To others, the schizoid personality may appear dull or humorless. Because they don't tend to show emotion, they may appear as though they don't care about what's going on around them. However, they may actually feel extremely sensitive and lonely. People with schizoid personality disorder are seen as loners and have little motivation for sexual relationships. They often prefer being alone, value independence, have few close friendships, and feel confused about how to respond to normal social cues.

These tendencies may first become noticeable in childhood. Because they feel so anxious around other people, they may not learn how to form friendships, so they give up and turn inward. Schizoid personalities can underperform at school or work due to lack of motivation and are more comfortable in the role of follower rather than leader.

Although schizoid personality disorder is considered part of the "schizophrenic spectrum" of disorders, which includes schizotypal personality disorder and schizophrenia, it is distinct in the sense that they are in touch with reality and are less likely to experience hallucinations associated with schizophrenia.

Schizotypal Personality Disorders

People with classic schizotypal personalities are apt to be loners. They may feel extremely anxious in social situations, but they're likely to blame their social failings on others. They view themselves as alien or outcast, and this isolation causes pain as they avoid relationships and the outside world.

People with schizotypal personalities may ramble oddly and endlessly during a conversation. They may dress in peculiar ways and have very strange ways of viewing the world around them. Often they believe in unusual ideas, such as the powers of ESP or a sixth sense. At times, they believe they can magically influence people's thoughts, actions, and emotions. Other symptoms may include:

  • Incorrect interpretation of events, including feeling that external events have personal meaning
  • Peculiar thinking, beliefs, or behavior
  • Belief in special powers, such as telepathy
  • Perceptual alterations, in some cases bodily illusions, including phantom pains or other distortions in the sense of touch
  • Idiosyncratic speech, such as loose or vague patterns of speaking or tendency to go off on tangents
  • Suspicious or paranoid ideas
  • Flat emotions or inappropriate emotional responses
  • Lack of close friends outside of the immediate family
  • Persistent and excessive social anxiety that doesn't abate with time

Schizotypal personality disorder falls in the middle of the schizophrenia spectrum, with schizoid personality disorder on the milder end and Schizophrenia on the more severe end.

Seeking Help

Treatment for a personality disorder may be more effective if it begins as early as possible. If someone close to you has urged you to seek help for symptoms common to schizoid personality disorder, make an appointment, starting with a primary care physician or mental health professional. When someone chronically feels or behaves in an inappropriate way, that person may have a personality disorder. Treatment for personality disorders often includes a combination of medication and one or more types of therapy:

Psychotherapy. Building a trusting relationship with a therapist may help people with personality disorders begin to trust other interpersonal relationships.

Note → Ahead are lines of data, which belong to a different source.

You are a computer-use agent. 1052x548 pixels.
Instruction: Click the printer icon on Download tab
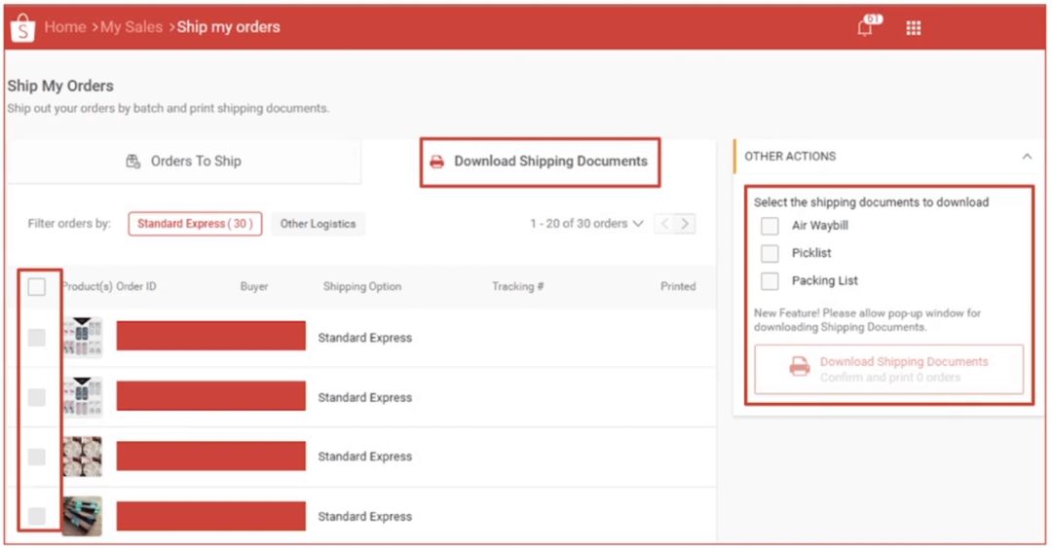437,162
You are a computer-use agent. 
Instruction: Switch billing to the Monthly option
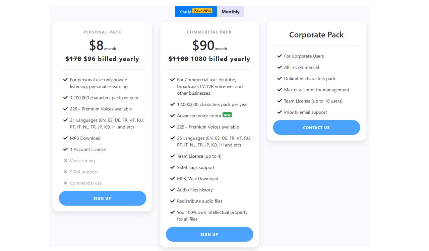click(x=230, y=12)
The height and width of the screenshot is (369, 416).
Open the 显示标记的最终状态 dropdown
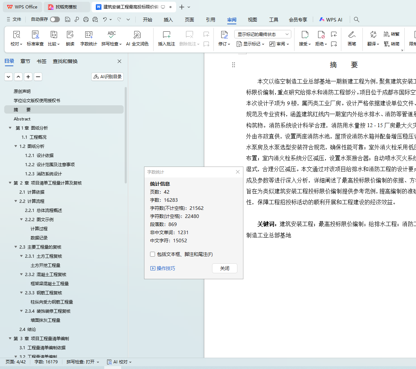[262, 34]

Behavior therapy. People with personality disorders often need to learn specific social skills and behaviors. In behavior therapy, they might be taught to respond to social cues with appropriate words, tone of voice, or facial expressions.

Cognitive therapy. This type of therapy can help people identify and change distorted thought patterns. For example, this type of therapy may help a person uncover—and change—confused ideas about what goes on in interpersonal exchanges.

Family therapy. Treatment can be more effective when family members are involved. Seeking professional counseling as a group may help reduce fighting or emotional distance in the home. Family therapy may also offer the affected person a support structure and a boost in morale.